*SOURCE EXCERPT*
## Start

Moreover, the specific provisions of the Act relate to recreational property in ways that differ from Civil Code section 846. For example, Government Code section 831.2 provides immunity for natural conditions of unimproved public property including lakes, streams and beaches. Government Code section 831.4 provides immunity for unpaved access roads and recreational trails. Government Code section 831.6 provides immunity for unimproved and unoccupied portions of state lands. Government Code section 831.8 grants a qualified immunity relating to reservoirs and canals. None of these immunities are in any way related to a recreational use of the species of property or conditions involved.

To further illustrate this conflict, Government Code section 831.2 provides: "Neither a public entity nor a public employee is liable for an injury caused by a natural condition of any unimproved public property, including but not limited to any natural condition of any lake, stream, bay, river or beach."

This section is specific as to ownership of the property and as to the type of condition to which the immunity applies, to wit, a natural condition. Yet no restrictions whatsoever are specified as to the purpose, recreational or otherwise, for which a potential claimant enters.

## End

*DATASET EXTRACT*
## Start

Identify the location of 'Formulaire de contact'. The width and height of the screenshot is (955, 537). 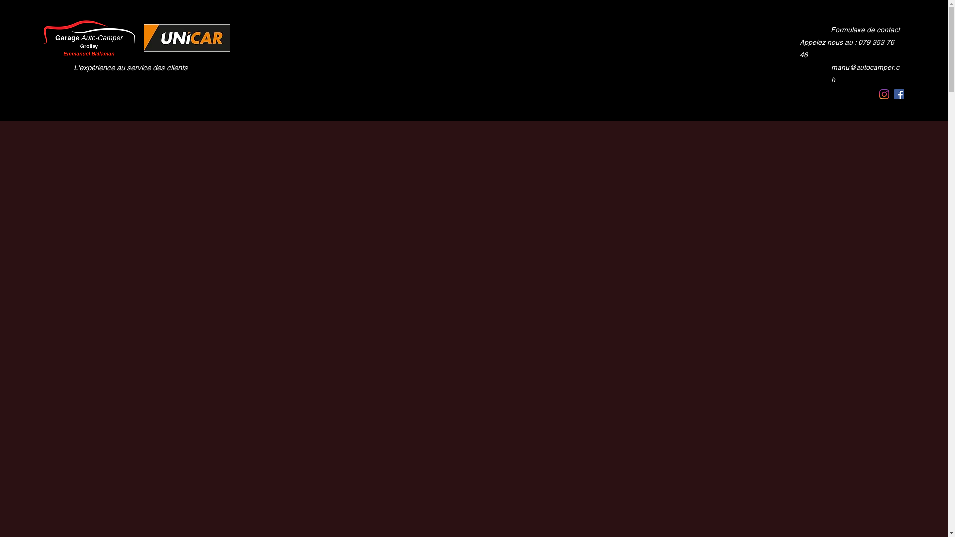
(863, 29).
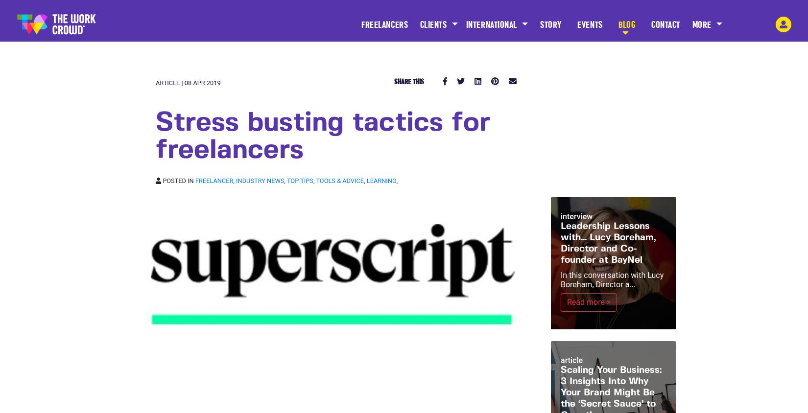  Describe the element at coordinates (394, 81) in the screenshot. I see `'SHARE THIS'` at that location.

## End

*WHAT THIS EXERCISE ASKS*
a) In the excerpt on public-property immunities, which Government Code section grants a qualified immunity relating to reservoirs and canals?
b) Return, copied word for word, the span of the excerpt on public-property immunities that runs from "This section is" up to and including "potential claimant enters.".

*RESULTS OF THE TASKS*
a) Government Code section 831.8

b)
This section is specific as to ownership of the property and as to the type of condition to which the immunity applies, to wit, a natural condition. Yet no restrictions whatsoever are specified as to the purpose, recreational or otherwise, for which a potential claimant enters.